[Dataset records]

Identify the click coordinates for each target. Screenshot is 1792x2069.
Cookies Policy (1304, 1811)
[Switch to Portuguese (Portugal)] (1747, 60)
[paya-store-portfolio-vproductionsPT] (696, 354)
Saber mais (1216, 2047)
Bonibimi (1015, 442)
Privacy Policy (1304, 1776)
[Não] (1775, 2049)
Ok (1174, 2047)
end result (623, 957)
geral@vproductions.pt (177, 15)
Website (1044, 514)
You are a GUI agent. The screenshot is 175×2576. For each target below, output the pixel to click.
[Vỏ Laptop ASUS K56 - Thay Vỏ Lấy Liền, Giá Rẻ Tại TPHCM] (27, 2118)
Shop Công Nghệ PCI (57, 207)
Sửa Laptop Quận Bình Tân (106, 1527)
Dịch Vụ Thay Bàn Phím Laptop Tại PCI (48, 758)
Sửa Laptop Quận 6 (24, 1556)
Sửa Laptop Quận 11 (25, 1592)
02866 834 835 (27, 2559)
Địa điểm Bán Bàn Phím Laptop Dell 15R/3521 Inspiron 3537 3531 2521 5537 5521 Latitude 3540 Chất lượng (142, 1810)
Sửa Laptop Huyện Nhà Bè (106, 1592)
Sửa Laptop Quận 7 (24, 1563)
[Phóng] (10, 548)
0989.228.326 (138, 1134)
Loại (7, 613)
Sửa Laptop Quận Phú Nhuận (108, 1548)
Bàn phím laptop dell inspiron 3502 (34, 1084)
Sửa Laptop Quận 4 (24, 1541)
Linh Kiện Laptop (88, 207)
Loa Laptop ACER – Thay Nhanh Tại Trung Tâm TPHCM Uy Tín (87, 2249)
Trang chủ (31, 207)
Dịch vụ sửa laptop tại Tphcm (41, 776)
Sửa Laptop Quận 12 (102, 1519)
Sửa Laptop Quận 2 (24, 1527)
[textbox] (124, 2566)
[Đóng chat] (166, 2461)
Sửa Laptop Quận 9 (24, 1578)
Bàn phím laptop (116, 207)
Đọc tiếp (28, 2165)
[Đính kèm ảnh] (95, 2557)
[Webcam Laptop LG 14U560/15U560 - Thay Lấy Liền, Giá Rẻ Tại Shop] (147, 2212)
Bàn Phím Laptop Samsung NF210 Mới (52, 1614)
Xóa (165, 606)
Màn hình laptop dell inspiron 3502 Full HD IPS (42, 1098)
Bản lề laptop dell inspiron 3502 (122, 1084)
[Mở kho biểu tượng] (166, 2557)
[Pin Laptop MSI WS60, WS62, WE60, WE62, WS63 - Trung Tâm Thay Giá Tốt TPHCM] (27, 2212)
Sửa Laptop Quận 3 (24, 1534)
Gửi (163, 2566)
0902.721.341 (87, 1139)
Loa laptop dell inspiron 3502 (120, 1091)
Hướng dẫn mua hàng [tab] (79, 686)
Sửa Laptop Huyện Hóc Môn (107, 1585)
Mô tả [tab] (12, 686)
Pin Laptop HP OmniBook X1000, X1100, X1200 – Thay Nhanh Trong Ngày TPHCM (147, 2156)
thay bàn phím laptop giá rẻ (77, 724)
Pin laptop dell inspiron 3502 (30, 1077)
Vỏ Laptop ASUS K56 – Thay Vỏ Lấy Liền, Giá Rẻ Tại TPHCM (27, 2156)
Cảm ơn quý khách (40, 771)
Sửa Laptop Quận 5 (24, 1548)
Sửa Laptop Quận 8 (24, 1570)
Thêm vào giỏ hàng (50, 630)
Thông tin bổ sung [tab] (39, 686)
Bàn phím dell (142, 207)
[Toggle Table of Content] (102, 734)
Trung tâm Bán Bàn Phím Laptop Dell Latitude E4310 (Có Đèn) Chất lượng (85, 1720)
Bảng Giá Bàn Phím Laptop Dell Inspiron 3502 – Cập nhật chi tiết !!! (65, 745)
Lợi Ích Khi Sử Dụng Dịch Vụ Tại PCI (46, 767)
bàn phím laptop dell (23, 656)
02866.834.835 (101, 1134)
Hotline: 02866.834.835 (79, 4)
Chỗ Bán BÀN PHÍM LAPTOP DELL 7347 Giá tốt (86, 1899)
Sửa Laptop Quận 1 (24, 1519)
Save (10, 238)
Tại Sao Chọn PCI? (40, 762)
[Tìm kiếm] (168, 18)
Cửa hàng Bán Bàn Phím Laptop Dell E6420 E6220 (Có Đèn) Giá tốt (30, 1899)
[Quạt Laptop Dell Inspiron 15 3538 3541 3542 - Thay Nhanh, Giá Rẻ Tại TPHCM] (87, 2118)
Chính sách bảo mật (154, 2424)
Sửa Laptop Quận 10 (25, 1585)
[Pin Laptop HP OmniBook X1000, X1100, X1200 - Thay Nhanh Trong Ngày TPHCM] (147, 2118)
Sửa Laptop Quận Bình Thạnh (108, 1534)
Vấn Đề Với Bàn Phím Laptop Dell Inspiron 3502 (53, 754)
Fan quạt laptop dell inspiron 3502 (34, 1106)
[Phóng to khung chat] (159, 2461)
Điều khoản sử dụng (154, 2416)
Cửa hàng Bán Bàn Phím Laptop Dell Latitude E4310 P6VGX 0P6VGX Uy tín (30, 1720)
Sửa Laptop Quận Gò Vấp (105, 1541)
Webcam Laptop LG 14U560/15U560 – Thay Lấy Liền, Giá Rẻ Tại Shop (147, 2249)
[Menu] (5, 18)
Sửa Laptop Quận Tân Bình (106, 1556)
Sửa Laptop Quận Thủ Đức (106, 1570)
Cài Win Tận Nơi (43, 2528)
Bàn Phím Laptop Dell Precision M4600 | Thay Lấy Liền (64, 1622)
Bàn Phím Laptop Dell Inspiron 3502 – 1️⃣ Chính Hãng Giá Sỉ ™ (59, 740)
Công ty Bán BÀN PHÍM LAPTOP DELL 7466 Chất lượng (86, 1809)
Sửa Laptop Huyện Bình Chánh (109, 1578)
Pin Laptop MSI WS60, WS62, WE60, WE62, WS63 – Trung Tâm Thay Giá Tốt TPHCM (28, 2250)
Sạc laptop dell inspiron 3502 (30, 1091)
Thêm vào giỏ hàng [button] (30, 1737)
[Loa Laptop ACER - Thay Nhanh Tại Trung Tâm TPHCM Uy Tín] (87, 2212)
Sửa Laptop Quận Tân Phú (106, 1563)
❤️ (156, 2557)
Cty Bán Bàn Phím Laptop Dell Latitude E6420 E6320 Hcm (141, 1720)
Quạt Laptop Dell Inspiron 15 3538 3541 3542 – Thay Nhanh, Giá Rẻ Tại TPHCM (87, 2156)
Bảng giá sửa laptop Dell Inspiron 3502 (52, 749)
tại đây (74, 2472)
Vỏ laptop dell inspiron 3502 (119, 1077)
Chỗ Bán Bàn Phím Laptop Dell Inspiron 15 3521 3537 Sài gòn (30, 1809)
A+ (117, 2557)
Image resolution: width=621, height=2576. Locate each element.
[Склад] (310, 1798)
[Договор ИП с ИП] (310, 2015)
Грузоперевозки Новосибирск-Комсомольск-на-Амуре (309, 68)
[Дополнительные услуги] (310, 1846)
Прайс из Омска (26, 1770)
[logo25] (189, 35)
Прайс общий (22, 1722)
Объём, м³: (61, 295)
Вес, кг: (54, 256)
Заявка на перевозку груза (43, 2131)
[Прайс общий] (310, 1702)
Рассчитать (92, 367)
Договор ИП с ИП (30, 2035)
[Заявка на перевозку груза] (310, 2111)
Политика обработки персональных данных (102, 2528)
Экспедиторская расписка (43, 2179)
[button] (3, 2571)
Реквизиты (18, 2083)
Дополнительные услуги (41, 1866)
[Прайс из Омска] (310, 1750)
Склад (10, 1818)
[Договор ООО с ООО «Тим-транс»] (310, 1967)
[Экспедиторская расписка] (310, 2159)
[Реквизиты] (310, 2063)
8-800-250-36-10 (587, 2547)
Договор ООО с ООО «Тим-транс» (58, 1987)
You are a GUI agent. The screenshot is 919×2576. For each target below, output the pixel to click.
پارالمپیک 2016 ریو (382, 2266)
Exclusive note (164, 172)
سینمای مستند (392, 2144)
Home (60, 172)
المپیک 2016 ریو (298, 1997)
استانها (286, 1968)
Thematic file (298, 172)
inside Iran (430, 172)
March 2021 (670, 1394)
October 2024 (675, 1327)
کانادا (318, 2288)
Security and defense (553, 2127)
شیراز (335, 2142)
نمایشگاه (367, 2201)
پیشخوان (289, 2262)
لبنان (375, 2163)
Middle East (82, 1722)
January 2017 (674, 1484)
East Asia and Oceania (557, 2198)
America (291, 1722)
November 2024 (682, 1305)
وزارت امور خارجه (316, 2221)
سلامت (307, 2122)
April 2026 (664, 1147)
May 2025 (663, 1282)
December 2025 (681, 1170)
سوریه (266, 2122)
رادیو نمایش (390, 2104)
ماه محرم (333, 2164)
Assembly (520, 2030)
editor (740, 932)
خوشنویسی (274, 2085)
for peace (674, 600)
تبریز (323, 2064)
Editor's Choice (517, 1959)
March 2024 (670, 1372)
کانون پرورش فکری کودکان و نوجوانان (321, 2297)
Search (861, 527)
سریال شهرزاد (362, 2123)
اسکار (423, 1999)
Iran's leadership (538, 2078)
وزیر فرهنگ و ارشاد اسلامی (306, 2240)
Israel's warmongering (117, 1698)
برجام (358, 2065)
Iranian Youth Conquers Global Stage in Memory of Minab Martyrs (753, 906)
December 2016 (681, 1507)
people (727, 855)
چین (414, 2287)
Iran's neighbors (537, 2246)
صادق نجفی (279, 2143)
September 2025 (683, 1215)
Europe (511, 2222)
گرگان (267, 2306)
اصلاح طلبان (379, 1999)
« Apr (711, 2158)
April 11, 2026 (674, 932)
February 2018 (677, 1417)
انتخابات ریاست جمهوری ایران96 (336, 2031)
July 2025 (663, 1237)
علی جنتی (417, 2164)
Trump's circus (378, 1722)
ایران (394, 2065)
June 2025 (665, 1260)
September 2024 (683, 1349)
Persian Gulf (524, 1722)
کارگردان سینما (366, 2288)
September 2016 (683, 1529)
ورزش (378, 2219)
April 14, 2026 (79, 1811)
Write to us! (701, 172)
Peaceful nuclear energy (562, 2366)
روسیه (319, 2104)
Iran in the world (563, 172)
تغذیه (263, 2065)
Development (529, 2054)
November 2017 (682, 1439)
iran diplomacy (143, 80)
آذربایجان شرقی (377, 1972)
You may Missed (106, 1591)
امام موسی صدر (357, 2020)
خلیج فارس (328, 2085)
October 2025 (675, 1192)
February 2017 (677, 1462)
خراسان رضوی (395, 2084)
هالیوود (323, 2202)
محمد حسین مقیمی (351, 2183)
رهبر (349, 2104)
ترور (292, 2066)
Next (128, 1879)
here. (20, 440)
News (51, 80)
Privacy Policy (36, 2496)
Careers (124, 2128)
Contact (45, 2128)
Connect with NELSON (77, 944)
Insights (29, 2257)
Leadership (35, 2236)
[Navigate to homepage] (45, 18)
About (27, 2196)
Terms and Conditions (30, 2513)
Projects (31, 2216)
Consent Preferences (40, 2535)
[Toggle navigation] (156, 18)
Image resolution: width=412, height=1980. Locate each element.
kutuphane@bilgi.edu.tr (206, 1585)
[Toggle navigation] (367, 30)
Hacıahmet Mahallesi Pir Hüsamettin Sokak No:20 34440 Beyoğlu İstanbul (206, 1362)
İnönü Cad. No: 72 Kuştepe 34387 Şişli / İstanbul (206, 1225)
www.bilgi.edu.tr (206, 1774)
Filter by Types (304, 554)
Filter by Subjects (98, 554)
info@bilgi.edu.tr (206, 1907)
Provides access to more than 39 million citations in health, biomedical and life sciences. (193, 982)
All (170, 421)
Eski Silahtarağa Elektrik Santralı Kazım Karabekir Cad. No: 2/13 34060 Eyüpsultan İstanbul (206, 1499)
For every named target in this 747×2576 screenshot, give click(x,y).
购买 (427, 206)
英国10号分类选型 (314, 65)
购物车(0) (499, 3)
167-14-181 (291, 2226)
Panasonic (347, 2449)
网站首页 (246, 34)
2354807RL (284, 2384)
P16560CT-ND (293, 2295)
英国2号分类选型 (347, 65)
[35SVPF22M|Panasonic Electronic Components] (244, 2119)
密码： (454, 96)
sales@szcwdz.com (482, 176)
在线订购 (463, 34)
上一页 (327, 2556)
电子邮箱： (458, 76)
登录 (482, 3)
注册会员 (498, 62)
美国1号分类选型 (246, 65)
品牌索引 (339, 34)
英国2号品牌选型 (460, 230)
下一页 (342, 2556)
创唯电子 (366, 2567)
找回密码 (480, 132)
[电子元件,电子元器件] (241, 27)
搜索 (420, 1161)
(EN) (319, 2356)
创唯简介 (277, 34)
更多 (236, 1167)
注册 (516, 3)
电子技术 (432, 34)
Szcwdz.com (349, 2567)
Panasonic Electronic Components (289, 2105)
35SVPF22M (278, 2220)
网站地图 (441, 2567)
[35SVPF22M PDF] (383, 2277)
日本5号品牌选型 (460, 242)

Work to complete:
Your answer must consist solely of the lines above between the line holding "October 2025 (675, 1192)" and the line holding "Leadership (35, 2236)", inclusive, copied exactly.

Result of the exercise:
October 2025 (675, 1192)
February 2017 (677, 1462)
خراسان رضوی (395, 2084)
هالیوود (323, 2202)
محمد حسین مقیمی (351, 2183)
رهبر (349, 2104)
ترور (292, 2066)
Next (128, 1879)
here. (20, 440)
News (51, 80)
Privacy Policy (36, 2496)
Careers (124, 2128)
Contact (45, 2128)
Connect with NELSON (77, 944)
Insights (29, 2257)
Leadership (35, 2236)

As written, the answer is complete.